I'd like to find out the equivalence existing between these two logical functions, I was trying it just by applying Boole's theorems in just one of them, but still have not arrived to a conclusion yet. $$\overline{ab}h + \overline{c}fgh + \overline{d}fgh + \overline{e}fgh = \overline{(a+b)(cde+ \overline{fg})}h$$
How should Boole's theorems be applied to demonstrate the equivalence between both functions?
Thanks so much in advance.
If you don't mind, I'll use accent marks instead of overline's ...

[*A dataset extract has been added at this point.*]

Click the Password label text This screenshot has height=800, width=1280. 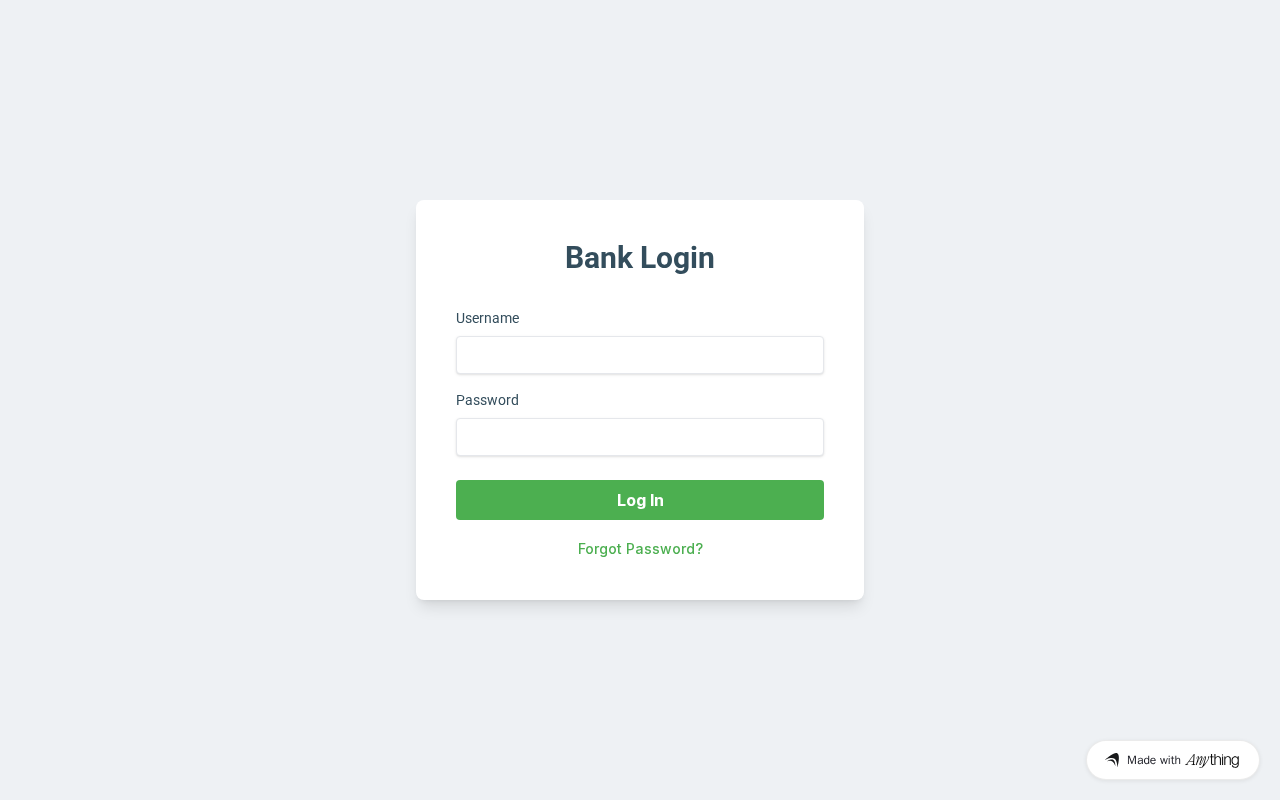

$$[(a+b)(cde+(fg)')]'h=\text{ (DeMorgan)}$$
$$[(a+b)'+ (cde+(fg)')']h= \text{ (DeMorgan)}$$
$$[a'b'+((cde)'fg)]h = \text{ (DeMorgan)}$$
$$[a'b'+(c'+d'+e')fg]h = \text{ (Distribution)}$$
$$a'b'h+(c'+d'+e')fgh= \text{ (Distribution)}$$
$$a'b'h + c'fgh+ d'fgh+ e'fgh$$
OK, so that is almost, but not quite the same as your left side, which seems to be:
$$(ab)'h +c'fgh+d'fgh+e'fgh$$
that is: that first term is a little different. But: with these overlines it is sometimes hard to tell the difference between $\overline{ab}$ and $\overline{a}\overline{b}$ (which is exactly why I personally avoid overlines)... So I think that is what is going on!